Sedangkan Mas Tulus Wahyudi salah satu peserta dari Cabang Karanganyar mengungkapkan rasa syukurnya bisa menjadi bagian dari kegiatan yang digagas Kangmas Abang itu. Baginya sangat bermamfaat, selain menjalin silaturahmi, menjadi ajang penambah wawasan keilmuan Setia Hati.

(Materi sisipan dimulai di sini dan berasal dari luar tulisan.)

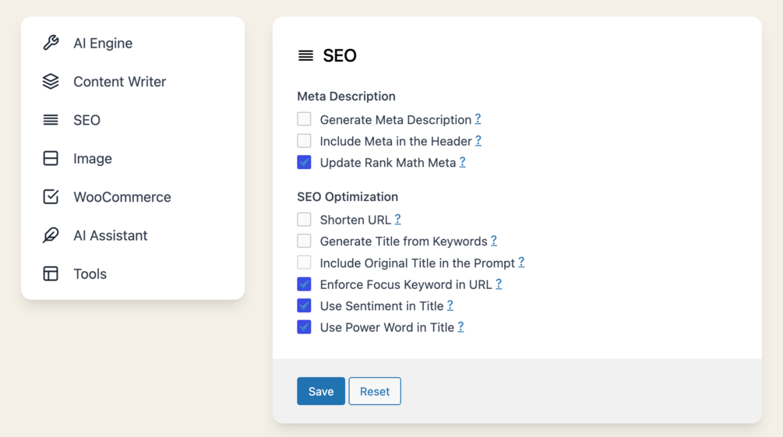
Task: Click the feather icon for AI Assistant
Action: pyautogui.click(x=51, y=235)
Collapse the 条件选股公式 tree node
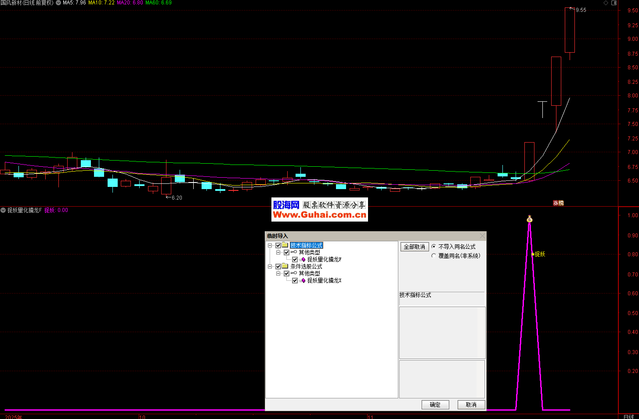The image size is (639, 419). tap(270, 267)
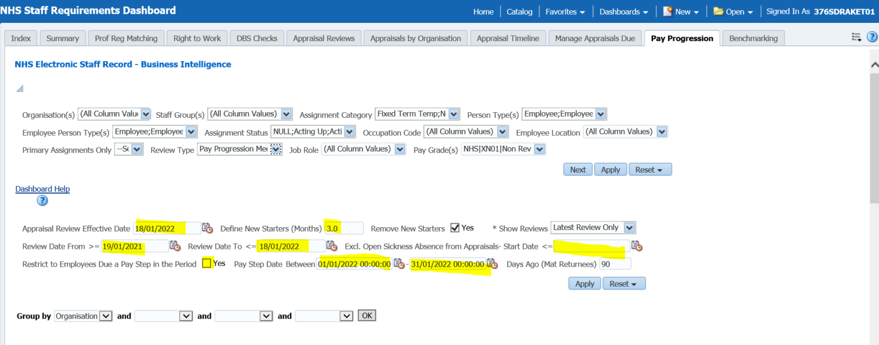Expand the Group by Organisation dropdown
The width and height of the screenshot is (879, 345).
pyautogui.click(x=106, y=316)
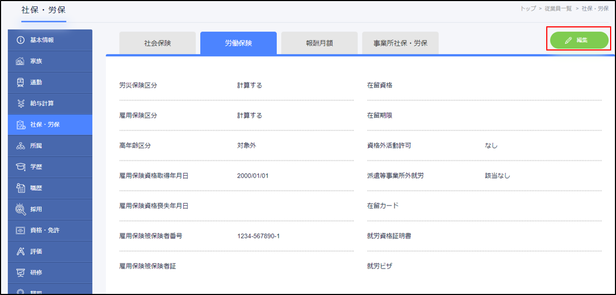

“Saya mengikuti pertemuan di sini sejak awal latihan tingkat 2, jadi sudah sekitar enam tahun. Kadang sebulan sekali, 2 minggu sekali, bahkan pas masih awal bisa seminggu sekali. Saya tertarik mengikuti sarasehan-sarasehan disini, karena saat siswa dulu baru materi dasar yang saya terima, dan belum ada tingkat 2 di cabang kami. Sehingga pendalaman keilmuan belum bisa dibuka secara luas. Kemudian qodarullah saat berlatih tingkat 2 bisa bertemu mas abas dan banyak hal baik itu pencak maupun ajaran yang bisa saya gali lebih dalam lagi. Untuk materi malam ini, pada awalnya saya masih menganggap seperti halnya orang awam melihat pegang pusaka itu klenik, musyrik, atau syirik. Kemudian setelah kami belajar disini tentang materi pusaka, maka pengetahuan kami berkembang lagi, ternyata tidak sesempit apa yang masyarakat pahami. Terbuka wawasan saya bahwa pusaka ini bagian dari budaya kita. Sehingga ada yang namanya adat untuk memegang keris, membuka keris dari warongkonya bukan bermaksud untuk menyembahnya. Tapi ini bentuk penghormatan bahwa si pembuat keris ini juga luar biasa, dengan tirakat, doa, dan harapan baik para empu pembuat pusaka tersebut. Dari sini saya belajar agar tidak anti pati terhadap budaya sendiri,” tutup Mas tulus.